> [AANGELEVERDE PASSAGE]
= = = = =

2.5. Op 4 oktober 2004 heeft [manager] (destijds manager Marketing & Business Development van MIQ) een emailbericht aan [eiser] gestuurd, waarin hij onder meer schrijft:
“Hierbij de gegevens (zie Excel bijlage) voor de inbouwwerkzaamheden voor 8 voertuigen van Dura Vermeer op vrijdag 5 oktober (morgen).
(…) Hou rekening met de afspraken welke wij gisteren hebben gemaakt betreffende testen, lijmen en formulieren!!”
2.6. In haar brief van 9 oktober 2007 aan [eiser] heeft MIQ haar betalingsverplichtingen opgeschort. In deze brief schrijft zij onder meer:
“Bij deze tekenen wij bezwaar aan tegen de facturatie van de door u geleverde diensten betreffende het project Dura Vermeer en zullen zolang er naar onze mening geen bevredigende oplossing is bereikt de betaling van uw facturen bevriezen.
MIQ Europe B.V. heeft u zowel persoonlijk, telefonisch als per e-mail, er op gewezen dat de uitvoer van de inbouwopdrachten belangrijke tekortkomingen vertonen. Het betreft o.a. klachten over het niet lijmen van de ritkeuzeschakelaar van alle voertuigen. Tijdens het laatste persoonlijke onderhoud op 3 oktober jl. bij MIQ te Mijdrecht is getracht u de ernst van de situatie te beschrijven en hebben wij u in alle redelijkheid verzocht de problemen op te lossen en wel zodanig dat onze relaties en MIQ van verdere problemen verschoond zullen blijven.”

= = = = =

> [UITTREKSEL GEGEVENS]
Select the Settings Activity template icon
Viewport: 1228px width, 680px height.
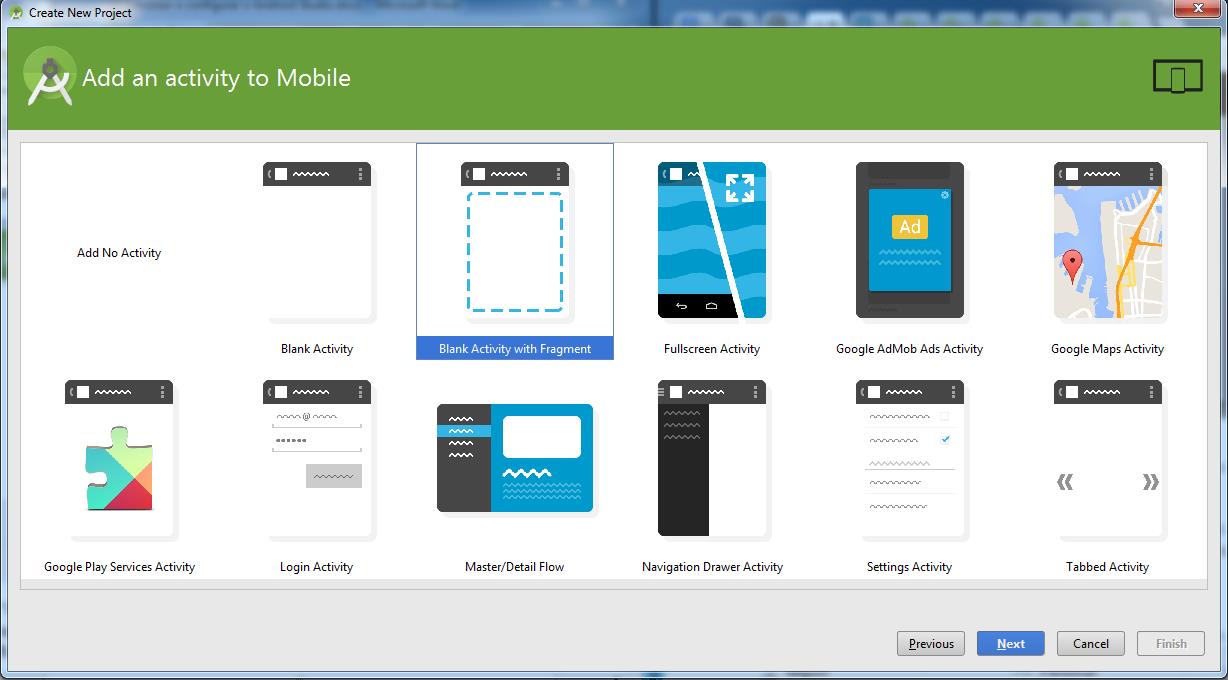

= = = = =

> [TE VERRICHTEN WERK] Schrijf de passage over het geschil tussen MIQ en [eiser] verder, aansluitend op de laatste zin ervan.

> [EINDRESULTAAT]
2.7. Op 10 oktober 2007 heeft [eiser] een emailbericht aan [manager] gezonden, waarin hij schrijft:
“Hierbij mijn voorstel voor het oplossen van de (knop) problemen Dura Vermeer.
Ook vind ik dat de schuld van de knop problematiek ook te wijten is aan gebrek van duidelijkheid vanuit MIQ.
Zoals ik met je hebt besproken.
Mijn voorstel om uit deze impasse te komen is dan ook als volgt:
Ik stel mijzelf tot 8 November 6 werkdagen beschikbaar om de knop problemen op te lossen. Hoe je deze dagen invult is aan jullie om in te plannen.
Dit onder voorwaarde de volgende facturen binnen 5 werkdagen worden voldaan.
(…)
De overige facturen worden voldaan voor 13 November.”
2.8. Op 15 oktober 2007 heeft [manager] per mail gereageerd:
“Het door jou toegestuurde (onderstaande) voorstel hebben wij intern besproken en wij willen hierop als volgt reageren:
Het voorstel om een aantal dagen te reserveren voor het uitvoeren van de werkzaamheden zien wij als een positieve benadering voor oplossing van de ontstane situatie. Wat wel goed bekeken moet worden is het benodigd aantal dagen om de werkzaamheden uit te voeren. Jij stelt 6 dagen voor. Wij zijn echter van mening dat het niet mogelijk is om de gewenste aanpassingen binnen dat tijdsbestek allemaal te servicen. Desondanks zijn wij ons er ook van bewust dat zowel [bedrijf X] als MIQ tot een naar beiden partijen bevredigende oplossing dienen te komen.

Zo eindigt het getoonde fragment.